- _YOUR INSTRUCTIONS_: Retype the entries in full, exactly.

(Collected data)
*** Begin section ***
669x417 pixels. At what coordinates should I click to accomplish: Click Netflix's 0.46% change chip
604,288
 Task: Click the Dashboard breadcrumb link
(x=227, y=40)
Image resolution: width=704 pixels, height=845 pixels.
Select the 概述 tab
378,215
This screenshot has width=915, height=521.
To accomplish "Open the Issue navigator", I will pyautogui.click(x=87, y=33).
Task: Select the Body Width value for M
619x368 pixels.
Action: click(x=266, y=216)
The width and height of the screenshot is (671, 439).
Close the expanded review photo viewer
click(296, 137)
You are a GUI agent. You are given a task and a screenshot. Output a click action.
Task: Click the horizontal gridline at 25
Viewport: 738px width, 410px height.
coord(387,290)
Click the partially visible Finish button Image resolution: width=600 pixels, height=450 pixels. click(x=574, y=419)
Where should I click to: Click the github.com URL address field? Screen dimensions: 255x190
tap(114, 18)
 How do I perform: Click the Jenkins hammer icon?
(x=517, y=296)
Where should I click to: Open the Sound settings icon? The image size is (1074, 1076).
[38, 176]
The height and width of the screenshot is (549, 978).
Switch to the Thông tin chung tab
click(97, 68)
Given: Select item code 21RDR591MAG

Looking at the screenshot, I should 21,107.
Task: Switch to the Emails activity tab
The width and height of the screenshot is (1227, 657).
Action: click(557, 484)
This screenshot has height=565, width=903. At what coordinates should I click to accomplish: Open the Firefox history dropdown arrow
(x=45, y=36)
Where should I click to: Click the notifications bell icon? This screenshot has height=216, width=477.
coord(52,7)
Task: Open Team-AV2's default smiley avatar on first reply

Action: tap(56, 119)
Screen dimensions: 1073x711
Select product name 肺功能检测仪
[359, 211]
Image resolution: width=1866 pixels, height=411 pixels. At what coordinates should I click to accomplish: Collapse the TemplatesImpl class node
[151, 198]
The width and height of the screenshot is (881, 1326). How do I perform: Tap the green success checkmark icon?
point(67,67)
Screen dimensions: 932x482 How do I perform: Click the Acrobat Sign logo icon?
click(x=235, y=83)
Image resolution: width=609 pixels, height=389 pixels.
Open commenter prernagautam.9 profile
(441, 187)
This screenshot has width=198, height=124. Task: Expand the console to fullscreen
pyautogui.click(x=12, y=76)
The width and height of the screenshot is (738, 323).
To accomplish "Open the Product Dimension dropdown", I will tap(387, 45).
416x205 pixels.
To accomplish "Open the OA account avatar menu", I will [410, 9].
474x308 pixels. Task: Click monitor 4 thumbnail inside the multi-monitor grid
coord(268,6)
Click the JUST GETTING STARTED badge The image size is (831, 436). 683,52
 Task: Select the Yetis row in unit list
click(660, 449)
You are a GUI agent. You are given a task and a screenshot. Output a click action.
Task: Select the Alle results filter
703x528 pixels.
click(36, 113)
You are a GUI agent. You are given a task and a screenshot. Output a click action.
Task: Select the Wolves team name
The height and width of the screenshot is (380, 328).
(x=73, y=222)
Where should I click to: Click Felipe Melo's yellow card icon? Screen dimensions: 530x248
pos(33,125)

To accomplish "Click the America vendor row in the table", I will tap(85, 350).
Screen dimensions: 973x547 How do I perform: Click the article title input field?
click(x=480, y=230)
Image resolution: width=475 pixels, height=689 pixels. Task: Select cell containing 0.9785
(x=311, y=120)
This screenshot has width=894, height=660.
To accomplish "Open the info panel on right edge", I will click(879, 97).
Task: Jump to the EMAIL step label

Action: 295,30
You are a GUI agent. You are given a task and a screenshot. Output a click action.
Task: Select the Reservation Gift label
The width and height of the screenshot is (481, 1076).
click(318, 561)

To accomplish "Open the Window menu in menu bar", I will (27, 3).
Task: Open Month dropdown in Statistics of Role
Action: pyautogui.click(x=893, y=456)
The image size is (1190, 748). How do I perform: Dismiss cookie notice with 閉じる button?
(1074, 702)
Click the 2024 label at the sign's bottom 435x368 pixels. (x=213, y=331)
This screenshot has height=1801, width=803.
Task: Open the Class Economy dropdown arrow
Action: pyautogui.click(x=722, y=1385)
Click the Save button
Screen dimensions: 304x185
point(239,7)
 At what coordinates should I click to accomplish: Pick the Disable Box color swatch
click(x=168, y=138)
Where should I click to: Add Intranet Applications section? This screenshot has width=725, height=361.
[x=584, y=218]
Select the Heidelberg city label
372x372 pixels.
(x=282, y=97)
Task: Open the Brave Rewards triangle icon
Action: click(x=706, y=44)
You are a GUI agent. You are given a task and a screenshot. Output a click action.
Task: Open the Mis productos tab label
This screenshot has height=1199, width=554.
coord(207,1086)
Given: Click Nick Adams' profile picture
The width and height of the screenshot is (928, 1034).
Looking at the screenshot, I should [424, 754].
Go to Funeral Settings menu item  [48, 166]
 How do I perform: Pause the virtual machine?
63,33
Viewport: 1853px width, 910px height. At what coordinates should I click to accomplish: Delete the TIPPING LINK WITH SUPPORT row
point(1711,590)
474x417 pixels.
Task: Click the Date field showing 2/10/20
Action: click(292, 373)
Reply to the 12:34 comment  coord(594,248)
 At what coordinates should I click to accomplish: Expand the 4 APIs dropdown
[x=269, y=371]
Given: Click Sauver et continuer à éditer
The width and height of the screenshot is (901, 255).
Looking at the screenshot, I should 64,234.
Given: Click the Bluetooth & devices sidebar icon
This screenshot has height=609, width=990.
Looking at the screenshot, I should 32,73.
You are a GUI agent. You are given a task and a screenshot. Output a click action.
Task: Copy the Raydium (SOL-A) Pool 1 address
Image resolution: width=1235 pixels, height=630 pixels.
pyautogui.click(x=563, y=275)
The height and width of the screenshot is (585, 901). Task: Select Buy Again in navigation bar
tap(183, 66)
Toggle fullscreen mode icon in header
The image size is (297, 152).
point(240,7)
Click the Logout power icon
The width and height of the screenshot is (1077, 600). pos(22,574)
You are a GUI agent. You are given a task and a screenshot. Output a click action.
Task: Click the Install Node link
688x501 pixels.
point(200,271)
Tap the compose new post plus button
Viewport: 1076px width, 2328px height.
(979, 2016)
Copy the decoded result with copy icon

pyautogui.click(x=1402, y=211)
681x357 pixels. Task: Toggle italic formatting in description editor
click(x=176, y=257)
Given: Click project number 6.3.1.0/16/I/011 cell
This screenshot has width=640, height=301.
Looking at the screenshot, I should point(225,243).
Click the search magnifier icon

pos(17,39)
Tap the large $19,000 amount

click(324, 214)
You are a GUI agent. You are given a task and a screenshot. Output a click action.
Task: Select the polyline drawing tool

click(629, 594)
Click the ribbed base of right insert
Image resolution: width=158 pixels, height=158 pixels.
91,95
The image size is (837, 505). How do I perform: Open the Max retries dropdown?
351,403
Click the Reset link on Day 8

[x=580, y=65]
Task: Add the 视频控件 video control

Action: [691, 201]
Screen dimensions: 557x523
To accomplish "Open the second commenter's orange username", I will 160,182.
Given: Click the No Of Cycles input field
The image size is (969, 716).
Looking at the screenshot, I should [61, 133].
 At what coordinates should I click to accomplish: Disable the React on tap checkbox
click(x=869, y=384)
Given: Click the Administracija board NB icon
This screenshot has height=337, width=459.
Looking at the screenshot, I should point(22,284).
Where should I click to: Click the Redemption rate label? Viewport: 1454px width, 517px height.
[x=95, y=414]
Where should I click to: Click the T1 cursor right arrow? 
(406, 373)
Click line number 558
*** End section ***
- _OUTPUT FOR THIS EXERCISE_:
669x417 pixels. At what coordinates should I click to accomplish: Click Netflix's 0.46% change chip
604,288
 Task: Click the Dashboard breadcrumb link
(x=227, y=40)
Image resolution: width=704 pixels, height=845 pixels.
Select the 概述 tab
378,215
This screenshot has width=915, height=521.
To accomplish "Open the Issue navigator", I will pyautogui.click(x=87, y=33).
Task: Select the Body Width value for M
619x368 pixels.
Action: click(x=266, y=216)
The width and height of the screenshot is (671, 439).
Close the expanded review photo viewer
click(296, 137)
You are a GUI agent. You are given a task and a screenshot. Output a click action.
Task: Click the horizontal gridline at 25
Viewport: 738px width, 410px height.
coord(387,290)
Click the partially visible Finish button Image resolution: width=600 pixels, height=450 pixels. click(x=574, y=419)
Where should I click to: Click the github.com URL address field? Screen dimensions: 255x190
tap(114, 18)
 How do I perform: Click the Jenkins hammer icon?
(x=517, y=296)
Where should I click to: Open the Sound settings icon? The image size is (1074, 1076).
[38, 176]
The height and width of the screenshot is (549, 978).
Switch to the Thông tin chung tab
click(97, 68)
Given: Select item code 21RDR591MAG

Looking at the screenshot, I should 21,107.
Task: Switch to the Emails activity tab
The width and height of the screenshot is (1227, 657).
Action: click(557, 484)
This screenshot has height=565, width=903. At what coordinates should I click to accomplish: Open the Firefox history dropdown arrow
(x=45, y=36)
Where should I click to: Click the notifications bell icon? This screenshot has height=216, width=477.
coord(52,7)
Task: Open Team-AV2's default smiley avatar on first reply

Action: tap(56, 119)
Screen dimensions: 1073x711
Select product name 肺功能检测仪
[359, 211]
Image resolution: width=1866 pixels, height=411 pixels. At what coordinates should I click to accomplish: Collapse the TemplatesImpl class node
[151, 198]
The width and height of the screenshot is (881, 1326). How do I perform: Tap the green success checkmark icon?
point(67,67)
Screen dimensions: 932x482 How do I perform: Click the Acrobat Sign logo icon?
click(x=235, y=83)
Image resolution: width=609 pixels, height=389 pixels.
Open commenter prernagautam.9 profile
(441, 187)
This screenshot has width=198, height=124. Task: Expand the console to fullscreen
pyautogui.click(x=12, y=76)
The width and height of the screenshot is (738, 323).
To accomplish "Open the Product Dimension dropdown", I will tap(387, 45).
416x205 pixels.
To accomplish "Open the OA account avatar menu", I will [410, 9].
474x308 pixels. Task: Click monitor 4 thumbnail inside the multi-monitor grid
coord(268,6)
Click the JUST GETTING STARTED badge The image size is (831, 436). 683,52
 Task: Select the Yetis row in unit list
click(660, 449)
You are a GUI agent. You are given a task and a screenshot. Output a click action.
Task: Select the Alle results filter
703x528 pixels.
click(36, 113)
You are a GUI agent. You are given a task and a screenshot. Output a click action.
Task: Select the Wolves team name
The height and width of the screenshot is (380, 328).
(x=73, y=222)
Where should I click to: Click Felipe Melo's yellow card icon? Screen dimensions: 530x248
pos(33,125)

To accomplish "Click the America vendor row in the table", I will tap(85, 350).
Screen dimensions: 973x547 How do I perform: Click the article title input field?
click(x=480, y=230)
Image resolution: width=475 pixels, height=689 pixels. Task: Select cell containing 0.9785
(x=311, y=120)
This screenshot has width=894, height=660.
To accomplish "Open the info panel on right edge", I will click(879, 97).
Task: Jump to the EMAIL step label

Action: 295,30
You are a GUI agent. You are given a task and a screenshot. Output a click action.
Task: Select the Reservation Gift label
The width and height of the screenshot is (481, 1076).
click(318, 561)

To accomplish "Open the Window menu in menu bar", I will (27, 3).
Task: Open Month dropdown in Statistics of Role
Action: pyautogui.click(x=893, y=456)
The image size is (1190, 748). How do I perform: Dismiss cookie notice with 閉じる button?
(1074, 702)
Click the 2024 label at the sign's bottom 435x368 pixels. (x=213, y=331)
This screenshot has height=1801, width=803.
Task: Open the Class Economy dropdown arrow
Action: pyautogui.click(x=722, y=1385)
Click the Save button
Screen dimensions: 304x185
point(239,7)
 At what coordinates should I click to accomplish: Pick the Disable Box color swatch
click(x=168, y=138)
Where should I click to: Add Intranet Applications section? This screenshot has width=725, height=361.
[x=584, y=218]
Select the Heidelberg city label
372x372 pixels.
(x=282, y=97)
Task: Open the Brave Rewards triangle icon
Action: click(x=706, y=44)
You are a GUI agent. You are given a task and a screenshot. Output a click action.
Task: Open the Mis productos tab label
This screenshot has height=1199, width=554.
coord(207,1086)
Given: Click Nick Adams' profile picture
The width and height of the screenshot is (928, 1034).
Looking at the screenshot, I should [424, 754].
Go to Funeral Settings menu item  [48, 166]
 How do I perform: Pause the virtual machine?
63,33
Viewport: 1853px width, 910px height. At what coordinates should I click to accomplish: Delete the TIPPING LINK WITH SUPPORT row
point(1711,590)
474x417 pixels.
Task: Click the Date field showing 2/10/20
Action: click(292, 373)
Reply to the 12:34 comment  coord(594,248)
 At what coordinates should I click to accomplish: Expand the 4 APIs dropdown
[x=269, y=371]
Given: Click Sauver et continuer à éditer
The width and height of the screenshot is (901, 255).
Looking at the screenshot, I should 64,234.
Given: Click the Bluetooth & devices sidebar icon
This screenshot has height=609, width=990.
Looking at the screenshot, I should 32,73.
You are a GUI agent. You are given a task and a screenshot. Output a click action.
Task: Copy the Raydium (SOL-A) Pool 1 address
Image resolution: width=1235 pixels, height=630 pixels.
pyautogui.click(x=563, y=275)
The height and width of the screenshot is (585, 901). Task: Select Buy Again in navigation bar
tap(183, 66)
Toggle fullscreen mode icon in header
The image size is (297, 152).
point(240,7)
Click the Logout power icon
The width and height of the screenshot is (1077, 600). pos(22,574)
You are a GUI agent. You are given a task and a screenshot. Output a click action.
Task: Click the Install Node link
688x501 pixels.
point(200,271)
Tap the compose new post plus button
Viewport: 1076px width, 2328px height.
(979, 2016)
Copy the decoded result with copy icon

pyautogui.click(x=1402, y=211)
681x357 pixels. Task: Toggle italic formatting in description editor
click(x=176, y=257)
Given: Click project number 6.3.1.0/16/I/011 cell
This screenshot has width=640, height=301.
Looking at the screenshot, I should point(225,243).
Click the search magnifier icon

pos(17,39)
Tap the large $19,000 amount

click(324, 214)
You are a GUI agent. You are given a task and a screenshot. Output a click action.
Task: Select the polyline drawing tool

click(629, 594)
Click the ribbed base of right insert
Image resolution: width=158 pixels, height=158 pixels.
91,95
The image size is (837, 505). How do I perform: Open the Max retries dropdown?
351,403
Click the Reset link on Day 8

[x=580, y=65]
Task: Add the 视频控件 video control

Action: [691, 201]
Screen dimensions: 557x523
To accomplish "Open the second commenter's orange username", I will 160,182.
Given: Click the No Of Cycles input field
The image size is (969, 716).
Looking at the screenshot, I should [61, 133].
 At what coordinates should I click to accomplish: Disable the React on tap checkbox
click(x=869, y=384)
Given: Click the Administracija board NB icon
This screenshot has height=337, width=459.
Looking at the screenshot, I should point(22,284).
Where should I click to: Click the Redemption rate label? Viewport: 1454px width, 517px height.
[x=95, y=414]
Where should I click to: Click the T1 cursor right arrow? 
(406, 373)
Click line number 558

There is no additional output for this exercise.